*** Data Section Begins ***
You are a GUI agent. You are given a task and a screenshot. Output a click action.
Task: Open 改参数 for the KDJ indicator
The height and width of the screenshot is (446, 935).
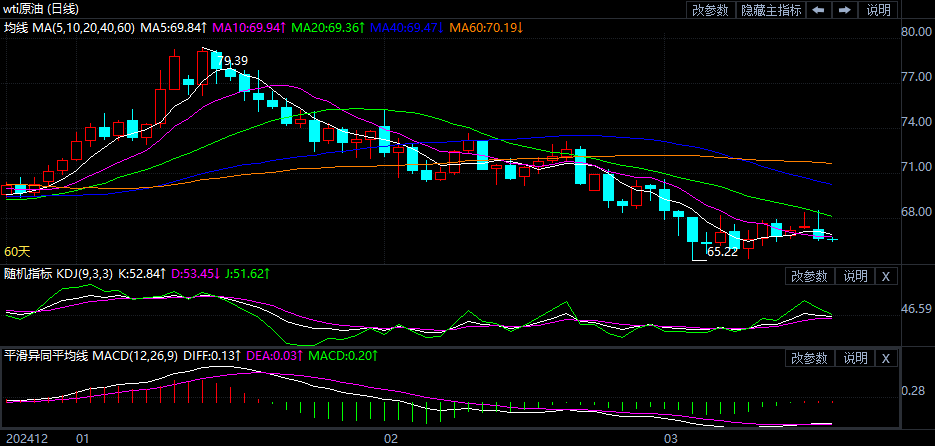point(809,276)
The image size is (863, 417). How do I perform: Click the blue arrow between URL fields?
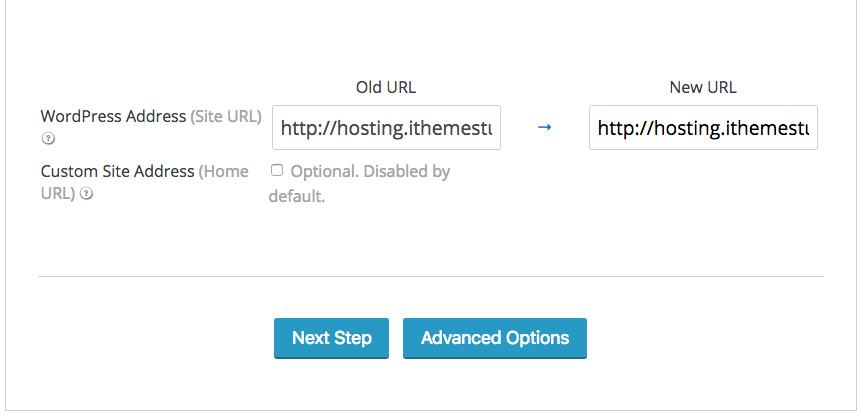coord(544,128)
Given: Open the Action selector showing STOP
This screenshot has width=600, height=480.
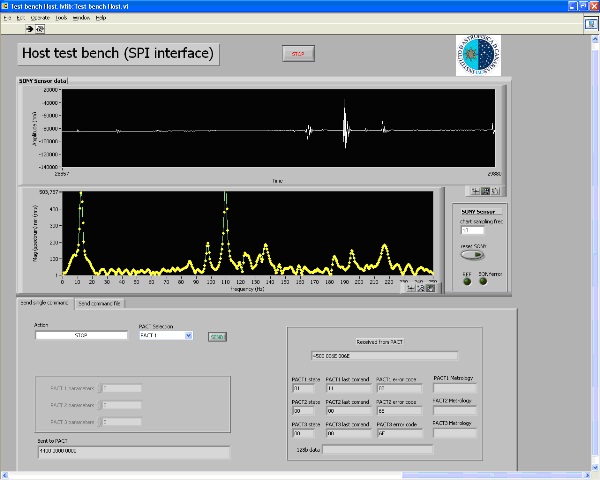Looking at the screenshot, I should click(x=82, y=336).
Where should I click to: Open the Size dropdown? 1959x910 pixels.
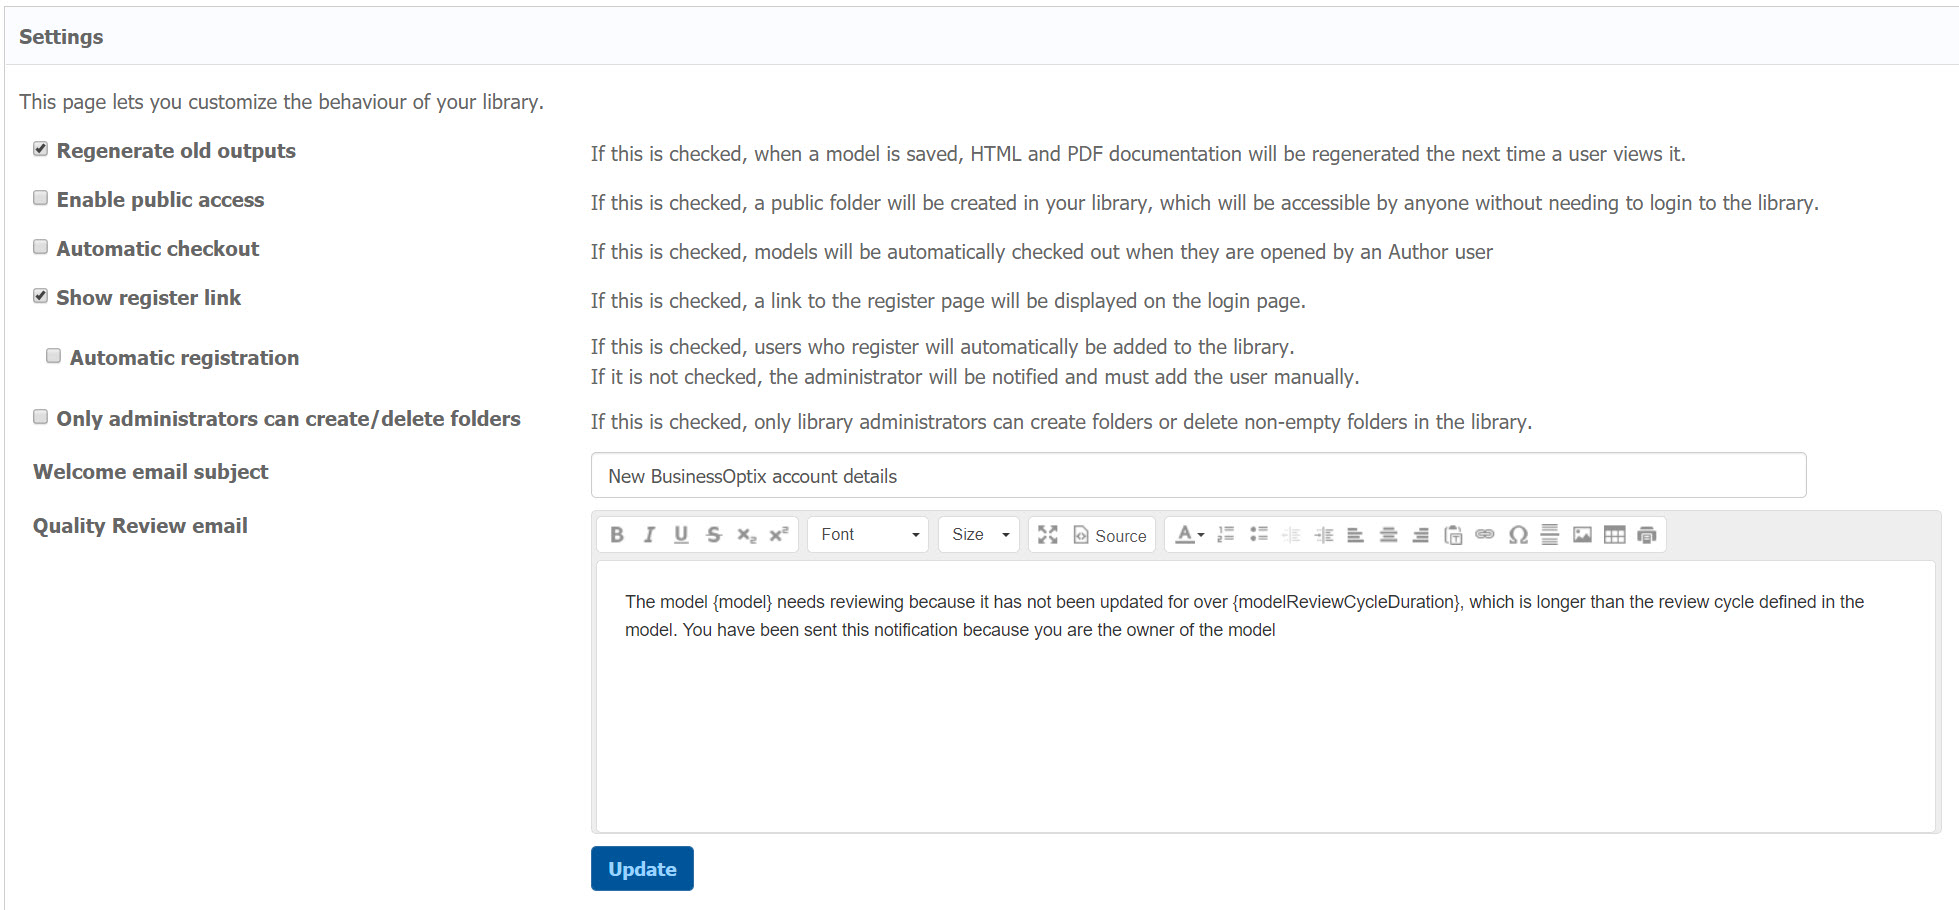tap(979, 535)
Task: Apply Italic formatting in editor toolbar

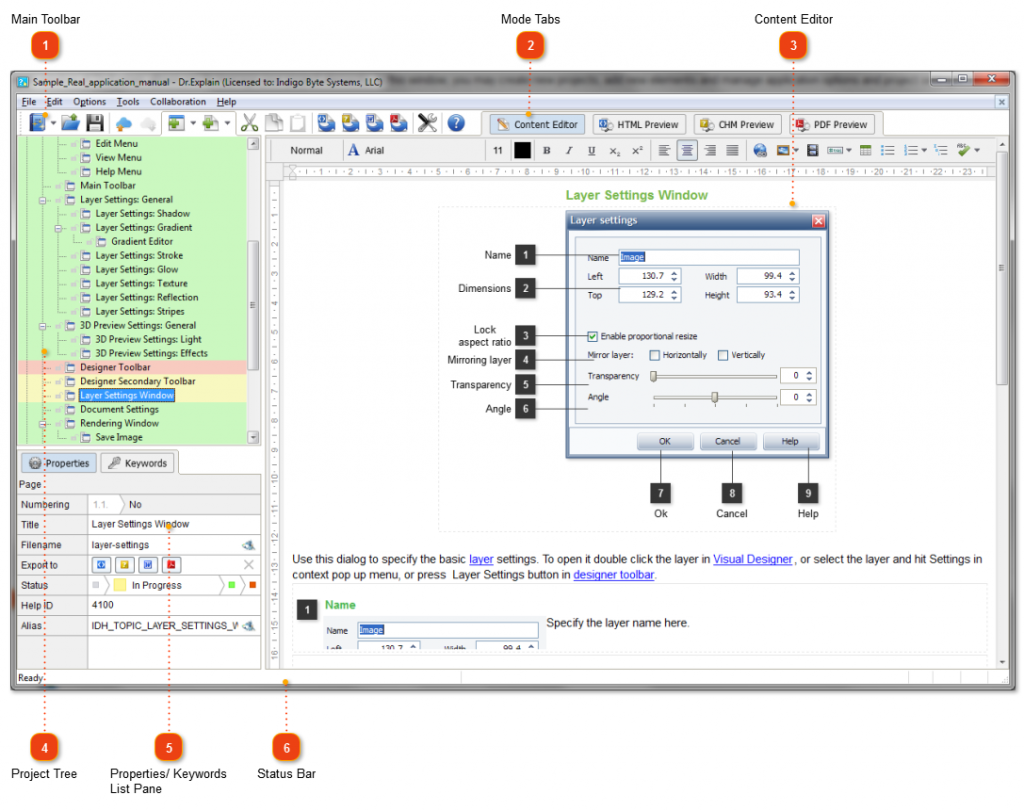Action: (x=569, y=151)
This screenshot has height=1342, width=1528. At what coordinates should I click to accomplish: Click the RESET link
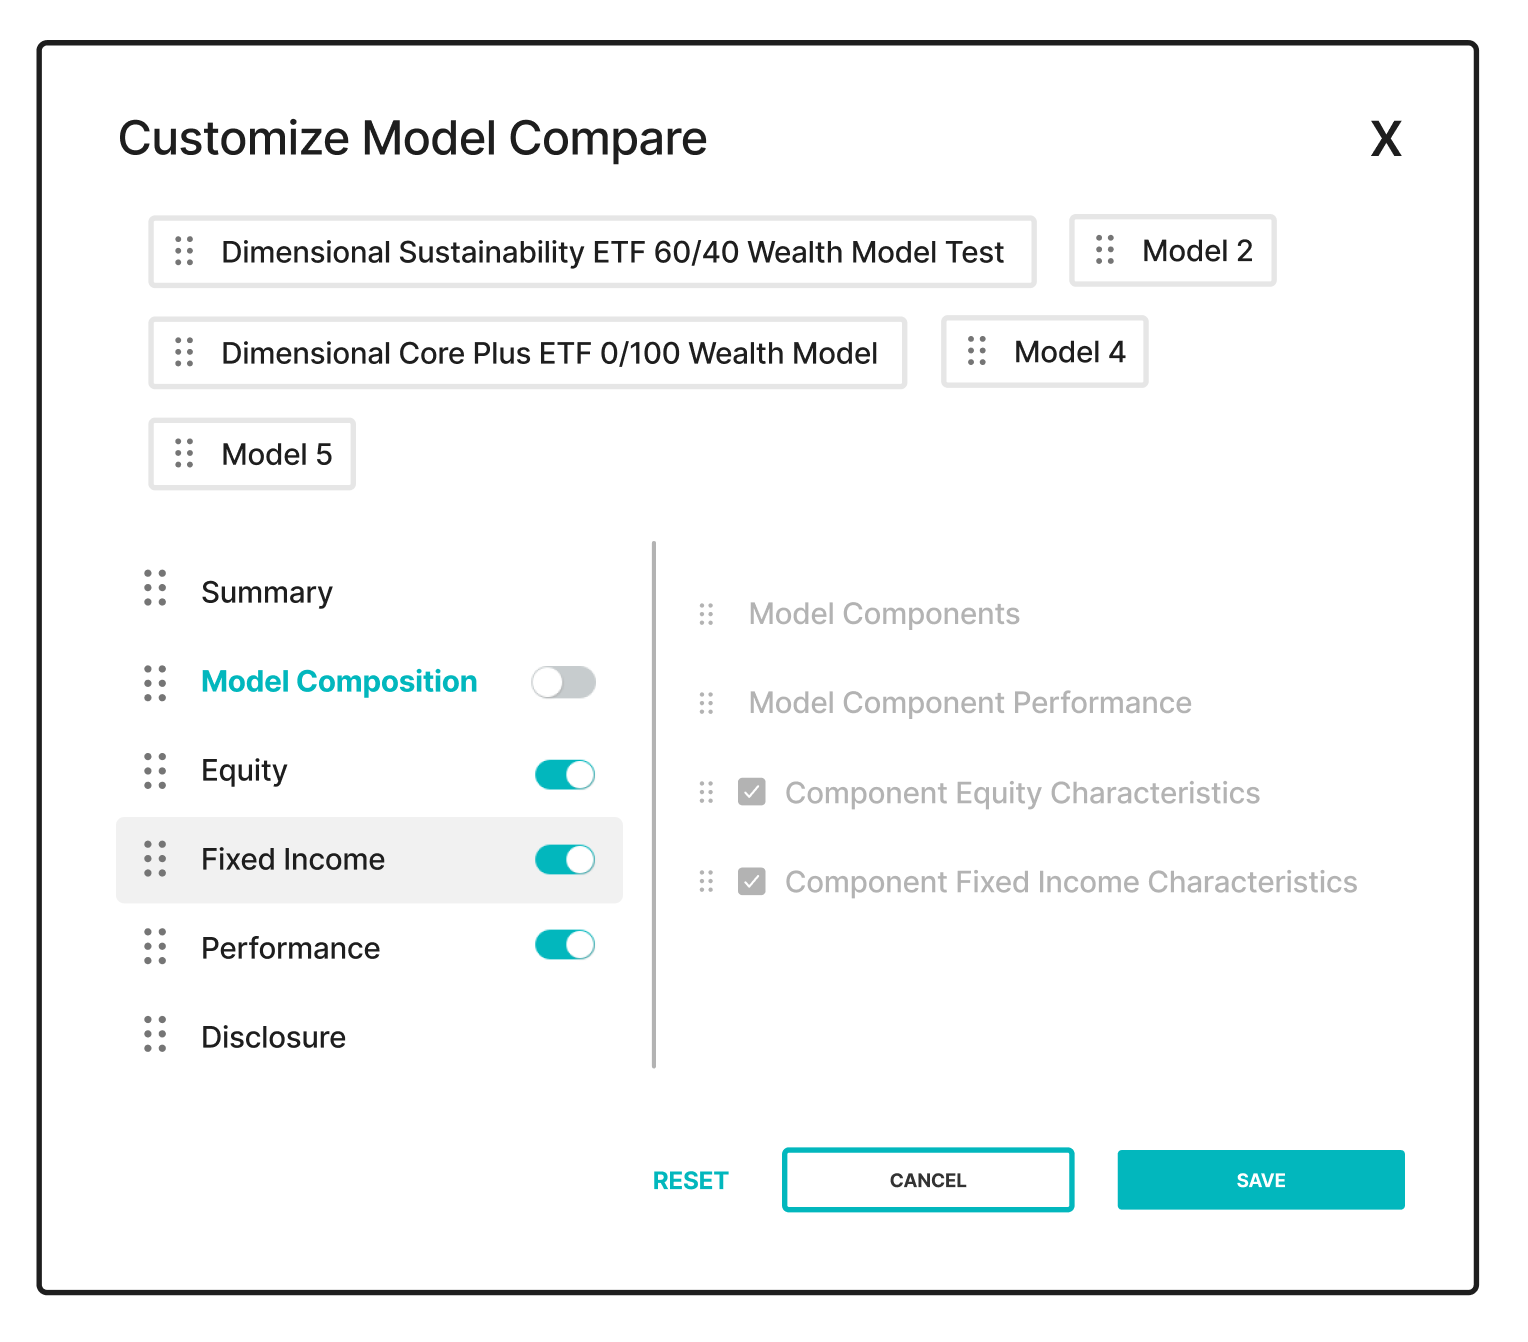[690, 1181]
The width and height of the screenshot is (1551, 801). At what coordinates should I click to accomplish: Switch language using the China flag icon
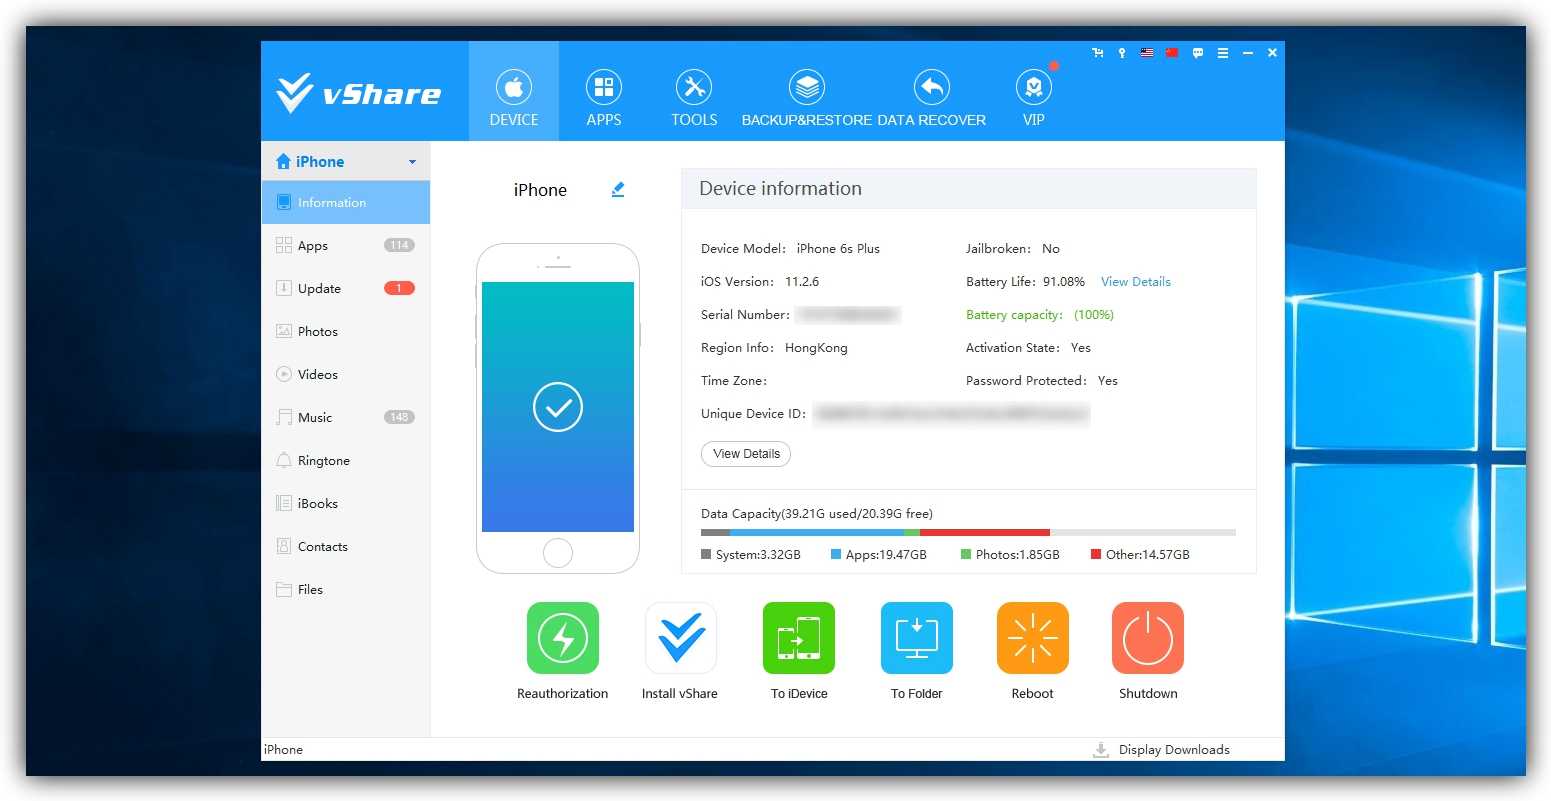tap(1172, 53)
*** Data Section Ends ***
**Work task:** Please retype the material in full, exactly as it reads, apart from the images.

**Solution for this problem:**
You are a GUI agent. You are given a task and a screenshot. Output a click action.
Task: Open 改参数 for the KDJ indicator
The height and width of the screenshot is (446, 935).
point(809,276)
The image size is (863, 417). How do I perform: Click the blue arrow between URL fields?
coord(544,128)
Given: Open the Action selector showing STOP
This screenshot has width=600, height=480.
Looking at the screenshot, I should click(x=82, y=336).
Where should I click to: Open the Size dropdown? 1959x910 pixels.
tap(979, 535)
Task: Apply Italic formatting in editor toolbar

Action: (x=569, y=151)
This screenshot has height=1342, width=1528. At what coordinates should I click to accomplish: Click the RESET link
[690, 1181]
The width and height of the screenshot is (1551, 801). At what coordinates should I click to accomplish: Switch language using the China flag icon
tap(1172, 53)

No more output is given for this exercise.